Luca Borriello, direttore ricerca di INWARD, coordina il Tavolo nazionale di esperti di Street Art promosso da ANCI Giovani e Agenzia nazionale per i giovani, che s’è riunito per la prima volta a novembre del 2016. Cinque anni e mezzo fa aveva organizzato i primi Stati Generali della Creatività Urbana, sotto l’egida della presidenza del Consiglio dei ministri. Tra le due date è passata un’era geologica: “Allora si parlava di graffiti writing e in pochi dipingevano grandi facciate, mentre tra gli enti locali c’era chi ancora fraintendeva il fenomeno, considerandolo per intero una forma di ‘vandalismo’; oggi, in alcuni casi, capita addirittura che i Comuni si avvicinino così tanto da voler governare e gestire programmi e interventi di street art, pur non avendone la minima conoscenza”. L’evoluzione del settore si è accompagnata anche a quella biografica: oggi molti street artisti hanno tra i 30 e i 40 anni, e hanno scelto di farne il proprio mestiere. Ciò pone due ordini di problemi: da una parte, l’immaginario “pubblico” è spesso bloccato sul muralismo come attività giovanile, che nelle amministrazioni finisce col dipendere da settori e assessorati che hanno budget striminziti, e questo porta anche a considerare il fenomeno come fatto da sempre-giovani che necessitano di un canale di sfogo. “In alcuni casi le superfici date in concessione, dopo un certo arco di tempo, vengono nuovamente dipinte da altri, senza il minimo rispetto verso gli interventi precedenti, magari su un tema molto sentito e condiviso dalla comunità. Gli enti dovrebbero comportarsi come quando scelgono di realizzare un’opera pubblica in una piazza: l’incarico si affida tramite concorso o su selezione, istruiti dagli uffici preposti, affiancati da esperti; l’artista che vince fa un’installazione e questa viene pagata. Perché uno street artista che dipinge 400 metri quadrati non deve essere pagato a prescindere? Perché la sua non è considerata un’opera d’arte? Ci sono prezzari regionali in cui il costo medio di un imbianchino è superiore al costo di un muralista per la stessa superficie”.

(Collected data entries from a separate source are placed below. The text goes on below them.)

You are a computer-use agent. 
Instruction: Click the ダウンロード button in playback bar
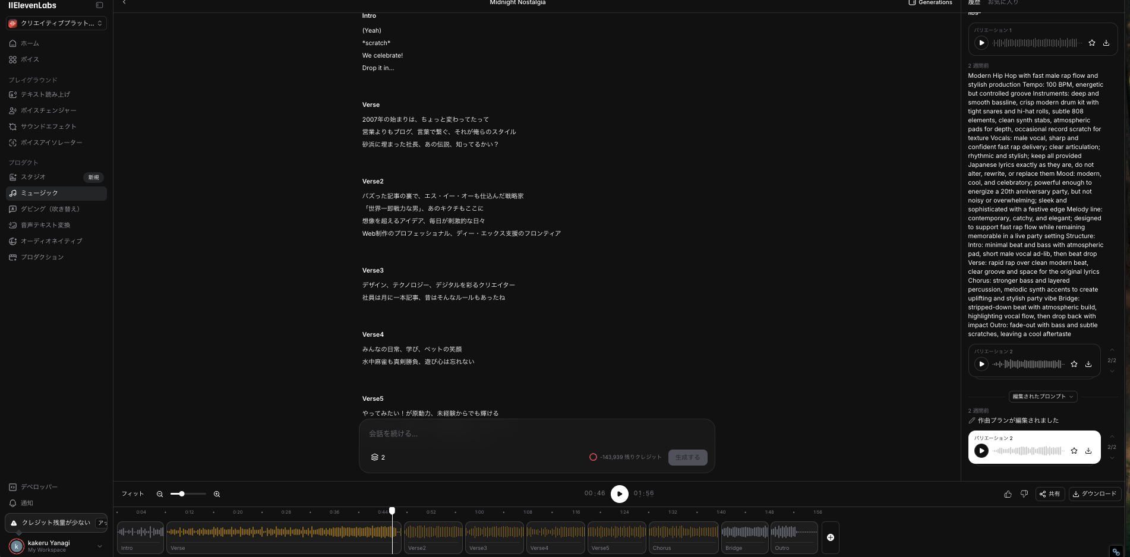click(x=1094, y=494)
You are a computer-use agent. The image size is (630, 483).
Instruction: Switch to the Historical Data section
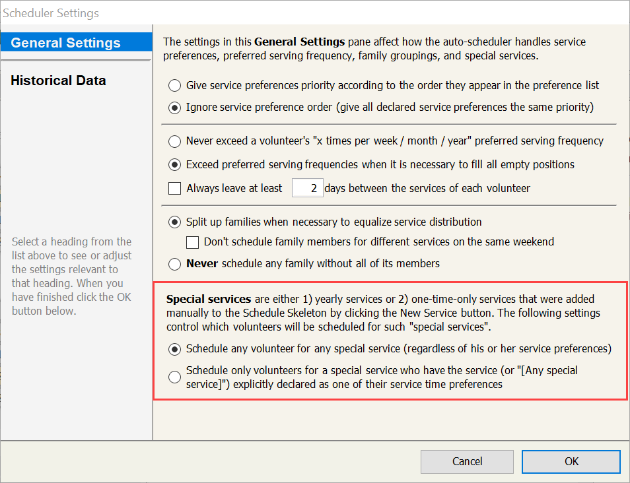[58, 80]
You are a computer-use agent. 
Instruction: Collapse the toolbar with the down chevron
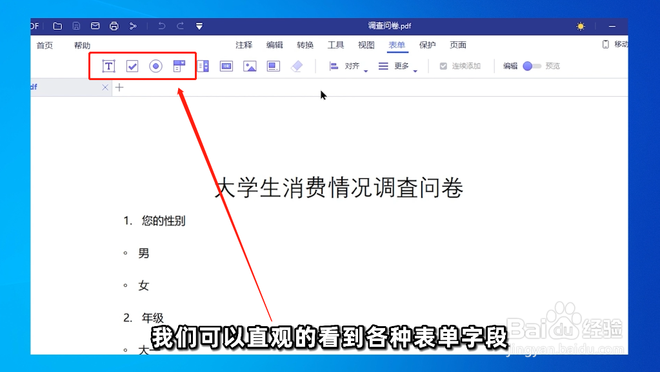(199, 26)
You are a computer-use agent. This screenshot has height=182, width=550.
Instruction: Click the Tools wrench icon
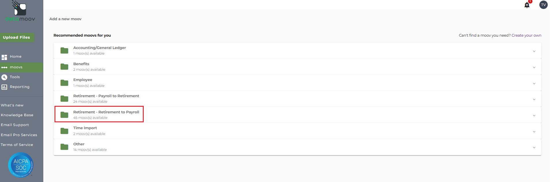click(x=4, y=77)
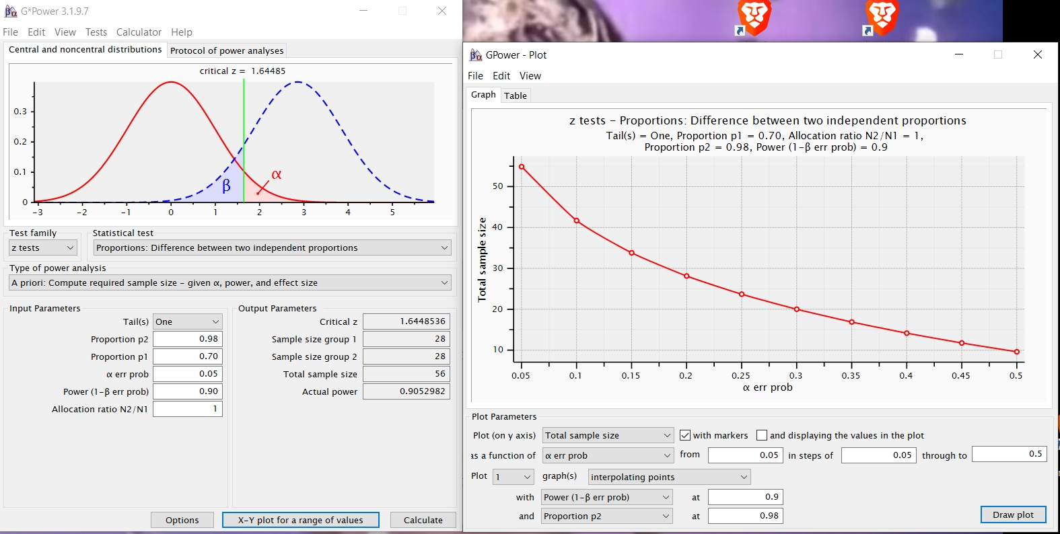
Task: Click the Proportion p2 input field
Action: [x=188, y=339]
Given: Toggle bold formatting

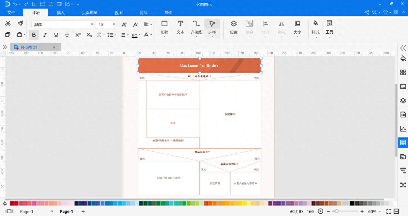Looking at the screenshot, I should (x=34, y=35).
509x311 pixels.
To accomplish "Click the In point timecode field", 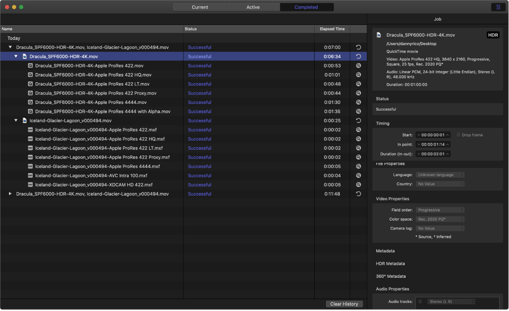I will pyautogui.click(x=433, y=145).
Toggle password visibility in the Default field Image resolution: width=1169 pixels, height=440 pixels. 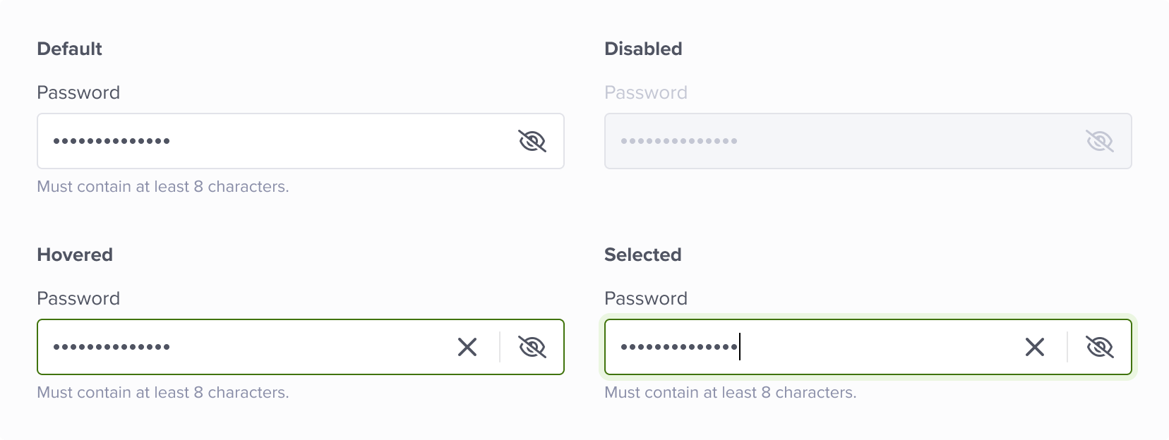532,141
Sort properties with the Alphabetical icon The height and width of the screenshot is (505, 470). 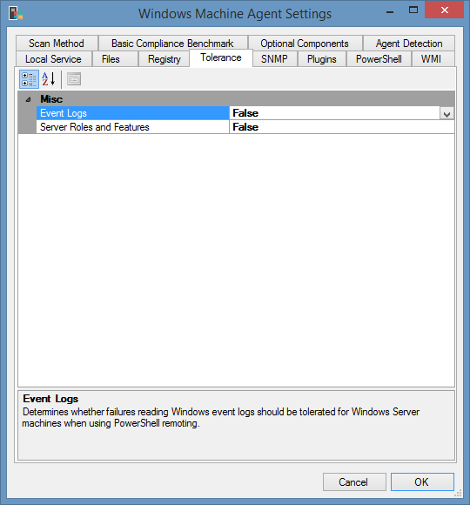click(x=49, y=79)
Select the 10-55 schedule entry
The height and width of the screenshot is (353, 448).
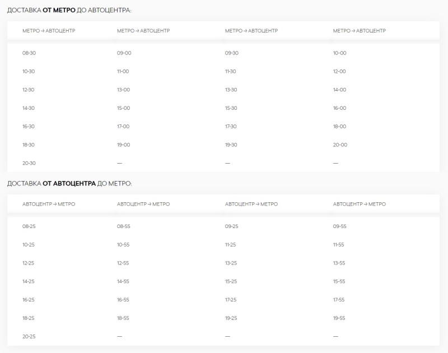coord(123,245)
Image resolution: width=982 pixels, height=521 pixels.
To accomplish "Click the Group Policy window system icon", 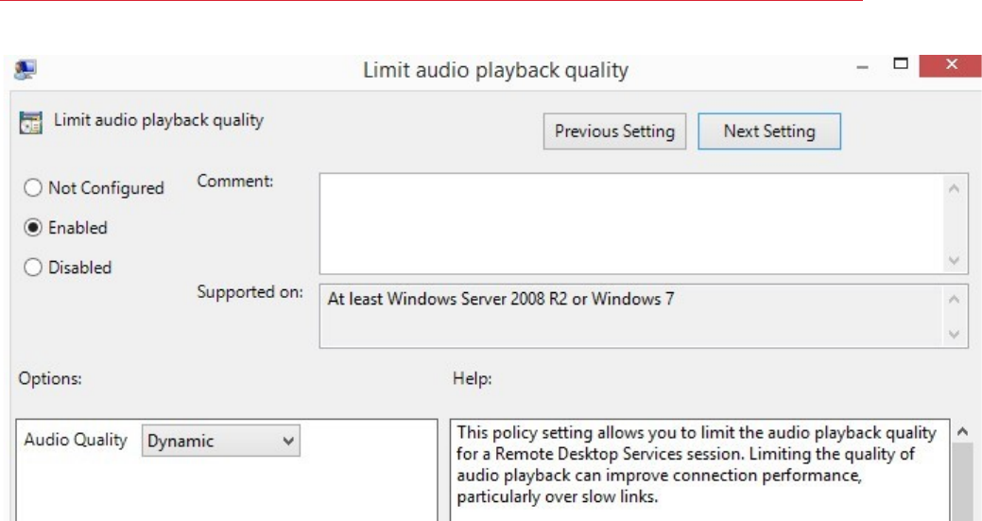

Nel 2017, INWARD avvierà un progetto formativo per creare la figura dell’“operatore per la creatività urbana”, grazie a un finanziamento del dipartimento della Gioventù della presidenza del Consiglio. Servirà -secondo Borriello- a valorizzare un settore che rappresenta “non solo riqualificazione artistica di un’area, ma anche l’innesco essenziale di rigenerazione sociale”. Un esempio viene dal Parco dei Murales, a Ponticelli, nell’hinterland di Napoli, un progetto curato da INWARD e che vede anche il coinvolgimento di partner privati nella riqualificazione di un complesso pubblico. Oggi si organizzano tour per visitare quello che è un vero distretto della street art, nel complesso residenziale popolare del Parco Merola, con le prime 4 opere ispirate ad altrettanti temi rilevati per la comunità: integrazione, gioco, calcio, lettura. “Quello dedicato al calcio richiama l’attenzione del Comune su un’esigenza dei ragazzi del Parco, che hanno desiderio di un campetto, senza rincorrere più il pallone su una spianata in cemento”, racconta Borriello.

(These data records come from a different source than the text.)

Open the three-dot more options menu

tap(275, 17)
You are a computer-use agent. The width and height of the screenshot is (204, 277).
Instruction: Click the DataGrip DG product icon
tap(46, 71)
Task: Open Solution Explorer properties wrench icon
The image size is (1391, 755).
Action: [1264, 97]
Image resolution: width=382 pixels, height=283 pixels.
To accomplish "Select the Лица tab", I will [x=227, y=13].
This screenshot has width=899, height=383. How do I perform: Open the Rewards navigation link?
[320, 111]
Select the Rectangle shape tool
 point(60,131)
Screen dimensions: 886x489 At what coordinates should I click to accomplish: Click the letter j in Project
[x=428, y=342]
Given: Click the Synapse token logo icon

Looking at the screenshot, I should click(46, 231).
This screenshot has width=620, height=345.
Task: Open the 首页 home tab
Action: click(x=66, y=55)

Da Sud a Nord, sono tantissime le declinazioni dell’arte pubblica urbana. Giuseppe Stagnitta è l’ideatore di Emergence, dal 2012 a Giardini Naxos (Me, www.emergencefestival.com): “Il nostro -racconta- è un festival ‘istituzionale’: il pieno sostegno dell’amministrazione ci ha permesso dal 2012 di tenere fuori gli sponsor, e questo fa sì che partecipino anche gli artisti più ‘politici’ del movimento. Stiamo realizzando un vero museo a cielo aperto, e il festival è in ottobre, contribuendo così anche a de-stagionalizzare il turismo”. L’ultima opera, realizzata al porto, accoglierà i partecipanti al prossimo G7 di Taormina (in programma fine maggio). Stagnitta è anche il promotore di opere “monumentali”, come definisce quelle realizzate sui silos nei porti di Catania, Gela e -nel 2017- Palermo.

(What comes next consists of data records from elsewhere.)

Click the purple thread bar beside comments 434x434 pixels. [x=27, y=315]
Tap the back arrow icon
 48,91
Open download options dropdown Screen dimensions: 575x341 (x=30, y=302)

Negli uffici turistici del capoluogo siciliano, intanto, è disponibile una Street Art Map, un bel progetto di Street Art Factory (streetartfactory.eu) che ha censito tutte le opere presenti in città. La Factory gemma da PUSH, laboratorio che si occupa di design per l’innovazione sociale e che -spiega Mauro Filippi- “si è avvicinato alla street art promuovendo laboratori con gli artisti come strumento per combattere l’abbandono scolastico nel quartiere di Borgo Vecchio”. Tutte le opere censite a Palermo sono (formalmente) abusive, mentre all’altro capo del Paese, a Torino, dalla fine degli anni Novanta l’amministrazione ha messo a disposizione dei muri, con il progetto “Murarte”. “Dal 2017 avremo a disposizione nuove superfici, dopo aver vinto un bando del Comune con l’associazione ‘Il cerchio e le gocce’” racconta Riccardo Lanfranco: oggi è uno degli esperti del Tavolo nazionale, nel 1999 aveva vent’anni e insieme ad altri ragazzi riuscì a convincere Palazzo di Città ad avviare il programma. Sul sito del Comune c’è una pagina dedicata all’“offerta muri”.
Luca Pichenstein, classe 1990, ha invece contribuito a disseminare murales in Trentino, organizzando il festival Wall Lettering -in Val di Non e Val di Sole, fino al 2015- e quindi Tag 38060, a Villa Lagarina, con l’associazione MultiVerso (facebook.com/tag38060): “Abbiamo realizzato un intervento sulla facciata del Municipio, alle cui spalle c’è una chiesa. È stato necessario un grandissimo studio sul contesto, per realizzare un intervento che si installasse armonicamente. Ogni intervento modifica il paesaggio”. Pichenstein realizza laboratori sulla street art per il Museo di arte moderna e contemporanea di Trento, dove lavora Duccio Dogheria, autore del più completo volume sul fenomeno in Italia, “Street Art. Storia e controstoria, tecniche e protagonisti” (Giunti, 2015): “La radice del fenomeno che osserviamo è la controcultura, con gli interventi murali del ‘67-‘68 e del decennio successivo: scritture murali, manifesti, stencil, la tecnica oggi usata da artisti di fama come Bansky. Spesso si trattava di interventi ‘illegali’, ma c’erano già opere supportate da rioni e amministrazioni comunali”. Abbellivano i quartieri, come le opere del 2016. Per questo chi ruba dalla strada i lavori degli esponenti più quotati dimostra di non averne compreso il senso.